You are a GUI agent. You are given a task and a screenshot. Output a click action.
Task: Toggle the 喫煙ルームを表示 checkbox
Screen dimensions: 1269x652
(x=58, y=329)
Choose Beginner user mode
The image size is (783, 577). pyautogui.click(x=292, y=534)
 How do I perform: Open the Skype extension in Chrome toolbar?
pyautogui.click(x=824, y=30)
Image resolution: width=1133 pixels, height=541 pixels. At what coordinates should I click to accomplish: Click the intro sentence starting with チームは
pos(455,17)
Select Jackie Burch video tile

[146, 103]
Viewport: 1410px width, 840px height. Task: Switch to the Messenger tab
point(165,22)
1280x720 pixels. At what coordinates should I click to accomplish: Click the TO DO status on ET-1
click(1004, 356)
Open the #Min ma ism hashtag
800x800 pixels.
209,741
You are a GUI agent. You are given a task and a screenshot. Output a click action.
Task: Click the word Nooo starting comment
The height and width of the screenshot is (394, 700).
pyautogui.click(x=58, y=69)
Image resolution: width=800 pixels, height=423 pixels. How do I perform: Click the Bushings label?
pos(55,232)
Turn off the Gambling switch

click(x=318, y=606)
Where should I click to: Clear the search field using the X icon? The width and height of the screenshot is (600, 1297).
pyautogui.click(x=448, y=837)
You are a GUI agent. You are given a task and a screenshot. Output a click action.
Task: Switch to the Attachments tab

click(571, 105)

::::

** Directions for this task **
Put every line of the records above into a numbered list, leaving out the blank lines.

** Solution **
1. You are a GUI agent. You are given a task and a screenshot. Output a click action.
2. Task: Toggle the 喫煙ルームを表示 checkbox
3. Screen dimensions: 1269x652
4. (x=58, y=329)
5. Choose Beginner user mode
6. The image size is (783, 577). pyautogui.click(x=292, y=534)
7.  How do I perform: Open the Skype extension in Chrome toolbar?
8. pyautogui.click(x=824, y=30)
9. Image resolution: width=1133 pixels, height=541 pixels. At what coordinates should I click to accomplish: Click the intro sentence starting with チームは
10. pos(455,17)
11. Select Jackie Burch video tile
12. [146, 103]
13. Viewport: 1410px width, 840px height. Task: Switch to the Messenger tab
14. point(165,22)
15. 1280x720 pixels. At what coordinates should I click to accomplish: Click the TO DO status on ET-1
16. click(1004, 356)
17. Open the #Min ma ism hashtag
18. 800x800 pixels.
19. 209,741
20. You are a GUI agent. You are given a task and a screenshot. Output a click action.
21. Task: Click the word Nooo starting comment
22. The height and width of the screenshot is (394, 700).
23. pyautogui.click(x=58, y=69)
24. Image resolution: width=800 pixels, height=423 pixels. How do I perform: Click the Bushings label?
25. pos(55,232)
26. Turn off the Gambling switch
27. click(x=318, y=606)
28. Where should I click to: Clear the search field using the X icon? The width and height of the screenshot is (600, 1297).
29. pyautogui.click(x=448, y=837)
30. You are a GUI agent. You are given a task and a screenshot. Output a click action.
31. Task: Switch to the Attachments tab
32. click(571, 105)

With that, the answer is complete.